According to the WSJ Health Blog “Wyeth is overhauling its early-stage research by slashing in half the number of therapeutic areas and diseases for which it will pursue new medicines. The idea is to concentrate on more innovative products and get them to market faster.” Whenever large companies restructure or announce reorganization plans, job cuts are soon to follow. So, if you are a Wyeth employee I recommend updating that resume as soon as possible!

People close to the R&D restructuring (part of a larger plan, dubbed Project Impact) said the overall number of scientific jobs won’t change under the plan but some scientists will be cut because their skills aren’t transferable to other areas. Wyeth will eliminate discovery work in women’ health, reduce its therapeutic areas from 14 to 6 and continue to focus vaccines and biologics, where it has had great success with its pediatric pneumococcal vaccine, Prevnar, and the anti-inflammatory biologic Enbrel.

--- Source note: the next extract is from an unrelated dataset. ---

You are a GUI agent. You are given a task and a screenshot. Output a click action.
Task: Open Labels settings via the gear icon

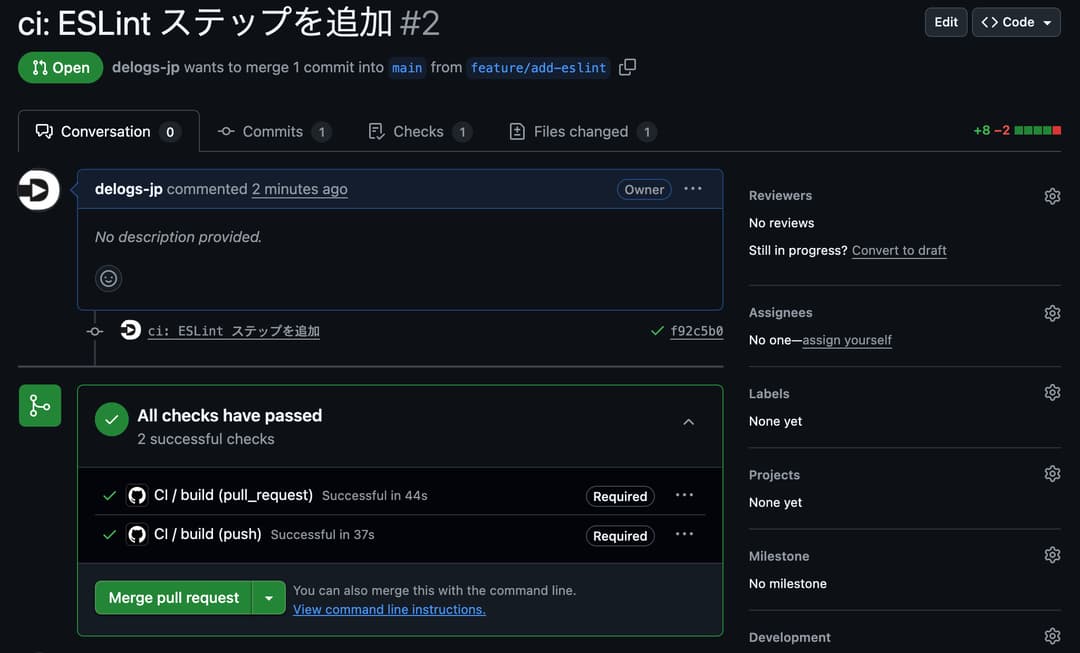click(1052, 392)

Wyeth joins several pharmaceutical companies, including Bristol-Myers Squibb and Pfizer, which have already decided to narrow the focus of their development efforts and focus more on biotechnology products. Don’t be surprise if other pharmaceutical companies announce similar restructuring plans. I predict that within 10 years or so, pharma companies will no conduct basic discovery research and abandon their internal pipelines. Instead, they will become drug “clearing houses” that specialize in developing products that were either purchased or in-licensed from smaller biotechnology and specialty pharmaceutical companies.

Until next time…

Good Luck and Good Job Hunting!!!!!!!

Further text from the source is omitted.